━━━ Passage to read ━━━
With a reputation as an accurate, straightforward economist, Alan Beaulieu has been delivering award-winning workshops and economic analysis seminars across the world to thousands of business executives for the last 30 years.

Freight costs seem to be on everyone’s mind as we talk to clients individually and as we deliver keynotes. The US Long-Distance General Freight Trucking Truckload Producer Price Index (PPI) from the Bureau of Labor Statistics reflects a record-high 34.4% rate of inflation for April from one year before.

The data spans almost 30 years, and we have never experienced an increase even close to this large. It may be hard to contemplate given wage increases, current diesel costs, and the natural tendency to linearly extrapolate recent trends, but the General Freight Trucking PPI will be shifting from escalating inflation to deescalating inflation (disinflation) in the last quarter of this year. What follows is why we are projecting this disinflation trend.

1. The rapid increase in the movement of freight, as measured by the US Transportation Services Freight Index 12/12 rate-of-change, is approaching a cyclical peak. This is logical based on a slowing rate of growth in the economy, and thus the volume of freight will remain high and continue to rise, but at a slowing pace. There are numerous indicators to support the prospect of a near-term Freight Index 12/12 high, including the ITR Leading Indicator™, the 3/12 decline in the stock market, the decline in the US Nondefense Capital Goods New Orders (excluding aircraft) 3/12, and the tentative high in the US Total Industrial Production 12/12. The chart below shows that a high in the Freight Index 12/12 is a reliable indicator of downside cyclical (rate-of-change) pressure on the Freight PPI.


2. There is a decline in the US Truck Transportation Average Annual Wage 3/12 rate-of-change. Please note this does not mean wages are going down, but rather that the rate of rise is easing. The timing of the 3/12 high in the wage trend means that the corresponding high in the Freight PPI 3/12 is imminent. This means the PPI will be reflective of less inflation after the rate-of-change high is established.

A decline in the Freight Index rate-of-change and the resulting decline in the Freight PPI rate-of-change likely signal that delays in getting freight shipped will be down, especially for firms that source domestically.
━━━ Collected data ━━━
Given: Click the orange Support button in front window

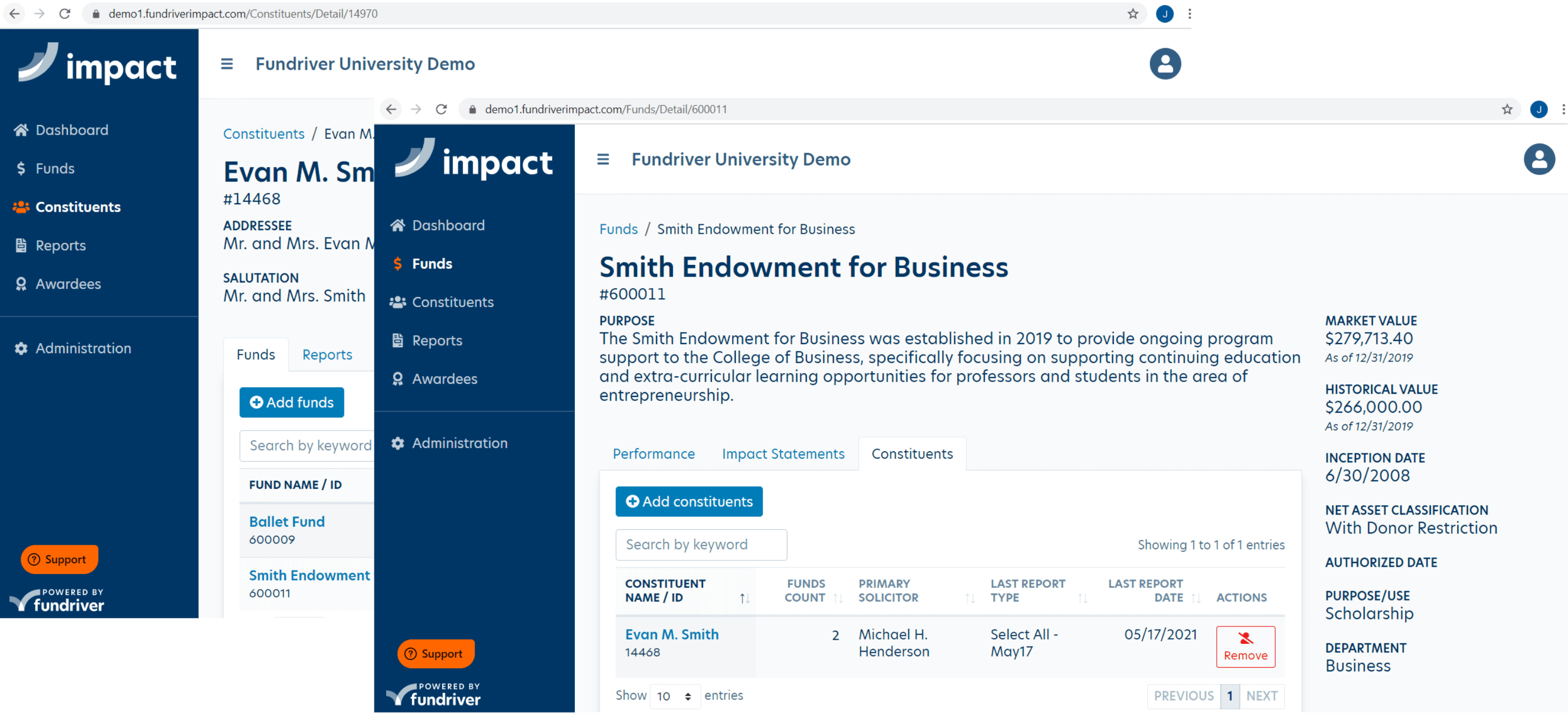Looking at the screenshot, I should tap(436, 653).
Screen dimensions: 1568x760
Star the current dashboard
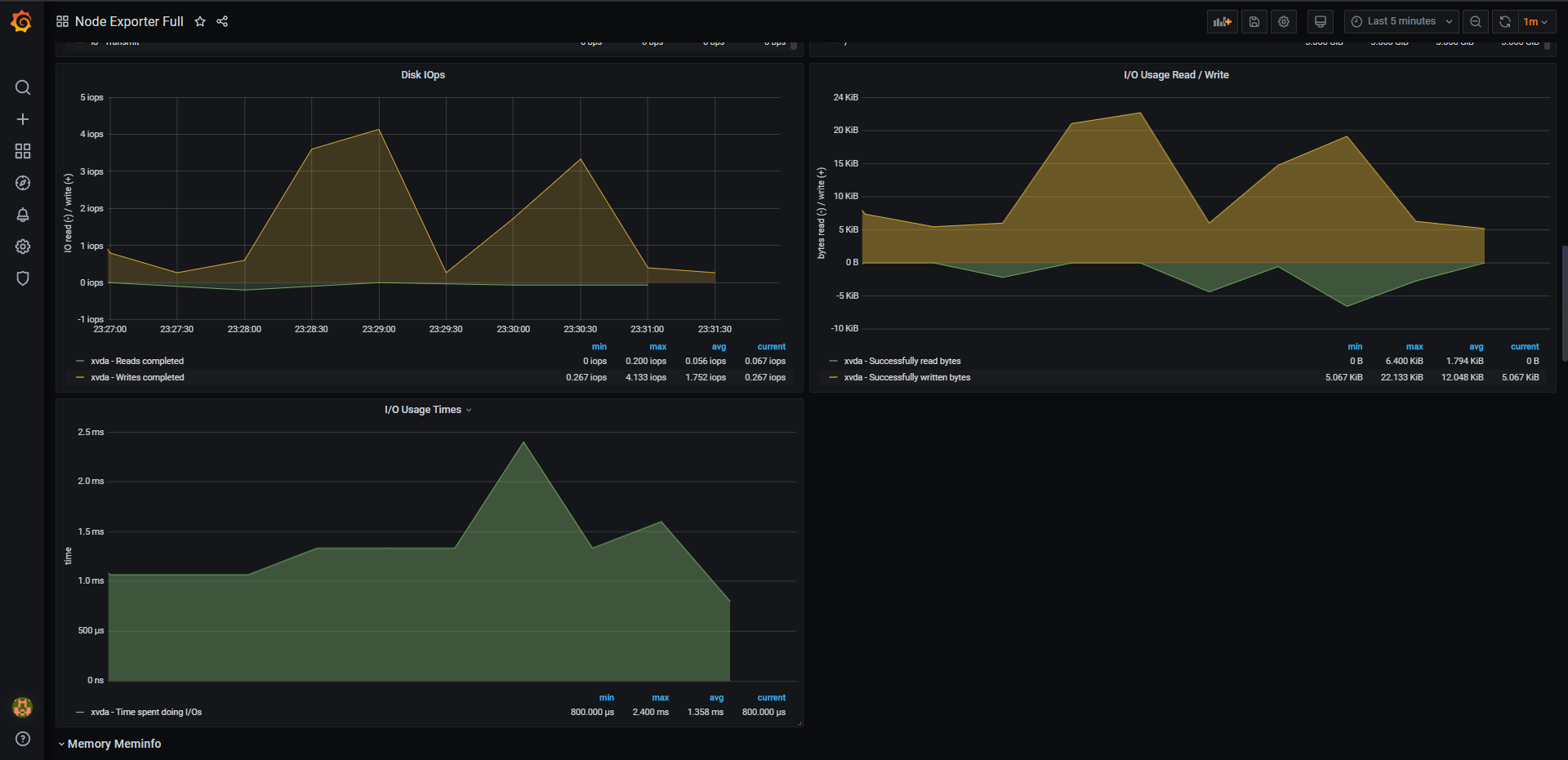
━━━
To be done:
- 1) Answer these questions from the freight costs passage:
(a) What rate of inflation did the trucking PPI reflect for April compared with one year before?
(b) For how many years has Alan Beaulieu been delivering workshops and seminars?
(c) In which part of this year will the General Freight Trucking PPI shift to disinflation?
- 2) Quote the part of the freight costs passage that opens with the words "A decline in the Freight" and closes with "that source domestically.".
The listing has no connection to the freight costs passage.

The replies:
- 1)
(a) A record-high 34.4%.
(b) For the last 30 years.
(c) In the last quarter of this year.

- 2)
A decline in the Freight Index rate-of-change and the resulting decline in the Freight PPI rate-of-change likely signal that delays in getting freight shipped will be down, especially for firms that source domestically.